Никакого озарения при взгляде на него не случилось. Я не знал этого человека, он был одним из многих.
— У нас есть большой портрет, — сказала Элиана, — висит в комнате Оскара.
— Вашему брату, должно быть, не хватало отца.
— Да. Он, наверно, идеализирует его, но отец и правда был хорошим человеком. И те, кто с ним служил, и рабочие — все о нем говорили с уважением. Оскар знает о нем больше, чем я, хотя я-то еще помню, каким он был.
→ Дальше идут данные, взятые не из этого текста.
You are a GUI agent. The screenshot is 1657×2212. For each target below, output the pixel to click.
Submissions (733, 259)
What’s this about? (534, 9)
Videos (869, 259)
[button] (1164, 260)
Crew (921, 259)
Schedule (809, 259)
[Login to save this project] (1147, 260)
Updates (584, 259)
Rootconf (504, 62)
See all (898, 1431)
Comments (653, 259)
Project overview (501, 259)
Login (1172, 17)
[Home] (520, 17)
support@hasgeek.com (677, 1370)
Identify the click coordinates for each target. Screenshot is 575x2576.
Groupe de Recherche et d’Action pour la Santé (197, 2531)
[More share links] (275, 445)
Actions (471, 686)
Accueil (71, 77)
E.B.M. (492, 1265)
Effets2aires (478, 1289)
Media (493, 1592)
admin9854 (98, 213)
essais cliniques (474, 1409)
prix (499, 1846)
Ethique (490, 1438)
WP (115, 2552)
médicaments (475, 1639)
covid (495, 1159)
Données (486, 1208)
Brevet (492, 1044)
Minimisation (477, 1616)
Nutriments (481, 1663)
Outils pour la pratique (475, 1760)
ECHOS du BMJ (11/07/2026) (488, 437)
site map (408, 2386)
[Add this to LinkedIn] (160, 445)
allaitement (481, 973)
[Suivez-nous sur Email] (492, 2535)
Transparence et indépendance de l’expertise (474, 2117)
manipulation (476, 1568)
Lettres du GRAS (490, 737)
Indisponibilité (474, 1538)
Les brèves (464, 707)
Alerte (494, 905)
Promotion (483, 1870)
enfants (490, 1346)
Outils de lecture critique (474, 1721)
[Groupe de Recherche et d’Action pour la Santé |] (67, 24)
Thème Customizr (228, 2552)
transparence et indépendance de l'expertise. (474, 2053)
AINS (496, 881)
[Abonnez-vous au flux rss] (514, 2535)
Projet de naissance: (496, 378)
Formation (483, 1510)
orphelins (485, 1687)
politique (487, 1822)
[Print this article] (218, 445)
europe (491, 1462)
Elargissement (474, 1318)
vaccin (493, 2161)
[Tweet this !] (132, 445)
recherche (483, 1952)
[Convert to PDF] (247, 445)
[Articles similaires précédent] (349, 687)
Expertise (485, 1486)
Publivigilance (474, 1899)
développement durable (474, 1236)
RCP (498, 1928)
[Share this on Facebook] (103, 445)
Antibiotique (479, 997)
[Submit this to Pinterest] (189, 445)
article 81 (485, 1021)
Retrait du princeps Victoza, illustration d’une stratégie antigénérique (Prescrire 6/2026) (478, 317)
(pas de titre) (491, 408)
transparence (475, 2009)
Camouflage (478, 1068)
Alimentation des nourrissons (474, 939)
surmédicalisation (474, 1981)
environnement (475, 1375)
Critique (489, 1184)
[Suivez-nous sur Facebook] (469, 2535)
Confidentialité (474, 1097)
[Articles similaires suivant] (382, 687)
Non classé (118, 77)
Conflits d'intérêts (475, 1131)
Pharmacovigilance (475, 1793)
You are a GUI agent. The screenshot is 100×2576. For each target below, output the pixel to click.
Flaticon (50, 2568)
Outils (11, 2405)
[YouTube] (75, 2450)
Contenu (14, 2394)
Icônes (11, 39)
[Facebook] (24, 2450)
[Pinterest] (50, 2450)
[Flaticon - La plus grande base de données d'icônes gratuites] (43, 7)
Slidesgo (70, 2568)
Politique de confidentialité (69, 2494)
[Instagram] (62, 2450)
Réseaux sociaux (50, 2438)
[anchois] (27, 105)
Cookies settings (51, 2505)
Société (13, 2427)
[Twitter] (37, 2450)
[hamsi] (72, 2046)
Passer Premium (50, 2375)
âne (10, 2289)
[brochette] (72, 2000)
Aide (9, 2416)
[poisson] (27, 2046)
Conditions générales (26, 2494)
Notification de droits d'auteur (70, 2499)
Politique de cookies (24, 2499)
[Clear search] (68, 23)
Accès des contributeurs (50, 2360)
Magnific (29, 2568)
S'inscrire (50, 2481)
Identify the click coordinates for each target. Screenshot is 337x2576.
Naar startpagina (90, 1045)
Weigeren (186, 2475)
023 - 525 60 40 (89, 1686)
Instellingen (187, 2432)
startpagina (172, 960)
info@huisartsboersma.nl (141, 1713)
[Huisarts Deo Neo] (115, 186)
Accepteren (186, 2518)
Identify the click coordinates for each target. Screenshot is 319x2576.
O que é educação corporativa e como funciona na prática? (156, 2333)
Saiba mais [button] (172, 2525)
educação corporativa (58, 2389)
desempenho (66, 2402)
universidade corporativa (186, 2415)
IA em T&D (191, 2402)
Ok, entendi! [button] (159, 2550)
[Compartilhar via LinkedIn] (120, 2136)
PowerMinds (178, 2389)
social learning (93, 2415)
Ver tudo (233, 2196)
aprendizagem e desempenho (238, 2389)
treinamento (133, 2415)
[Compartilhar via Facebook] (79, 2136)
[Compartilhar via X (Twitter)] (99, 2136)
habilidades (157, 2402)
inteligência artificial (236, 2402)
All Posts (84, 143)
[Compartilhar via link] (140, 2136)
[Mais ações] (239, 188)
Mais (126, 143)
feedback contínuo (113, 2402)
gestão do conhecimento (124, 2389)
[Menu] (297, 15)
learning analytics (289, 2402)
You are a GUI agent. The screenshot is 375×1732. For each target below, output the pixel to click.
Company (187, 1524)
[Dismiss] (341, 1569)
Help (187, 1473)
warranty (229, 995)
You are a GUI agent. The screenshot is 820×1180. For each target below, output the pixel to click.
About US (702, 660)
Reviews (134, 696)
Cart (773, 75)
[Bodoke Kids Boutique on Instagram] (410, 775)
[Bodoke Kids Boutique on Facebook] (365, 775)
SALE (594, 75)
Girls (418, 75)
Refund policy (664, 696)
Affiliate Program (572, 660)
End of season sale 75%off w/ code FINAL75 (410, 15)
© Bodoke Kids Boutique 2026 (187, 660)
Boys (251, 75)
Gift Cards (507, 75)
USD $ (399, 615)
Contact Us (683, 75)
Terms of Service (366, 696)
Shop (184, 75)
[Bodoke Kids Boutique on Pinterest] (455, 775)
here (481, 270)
— Можно взглянуть на его комнату? Раз большой портрет там.
— Пойдемте.
— Как странно, — сказала она, оглядывая комнату, — он всегда висел здесь, над столом.
Комната Оскара Голдберга наводила на мысли о казарме: ничего лишнего, военная чистота, разве что кровать смята. Мой сержант за такую заправленную койку заставил бы драить сортиры неделю. Я закашлялся.
— Можно воды?
— Сейчас принесу.
Пока ее не было, я успел заглянуть под кровать и в мусорную корзину. Попинал осколки стекла на полу. Потом выпил воду, которую она принесла, и попытался распрощаться.
— Что вы собираетесь делать дальше? — отставать она не собиралась.
— Ждать.
— Чего?
— Например, вечера.
Она сдвинула брови и стала в этот момент очень похожа на мать.
— Мистер Веспер, вы же помните, что договор, который мы заключили, налагает взаимные обязательства?
Еще бы я не помнил. Здесь нельзя просто вернуть деньги, здесь с момента заключения договора за тобой начинается слежка. Если ты его нарушишь, отступишь хотя бы от одной запятой и не сможешь выкрутиться, придут уже за тобой.
Давным-давно один договор был нарушен — и старые условия потеряли силу. С тех пор мы живем под бледным солнцем и серым небом. Наши реки полны яда и тумана. Судьба выше богов, и все мы живем в одном аду, пытаясь не допустить пришествия другого, еще более страшного. Семья, которую поминал Проводник, имела отношение и ко мне, но наши пути давно разошлись. Не думаю, что капля родственной крови помешала бы им размазать меня по стенке.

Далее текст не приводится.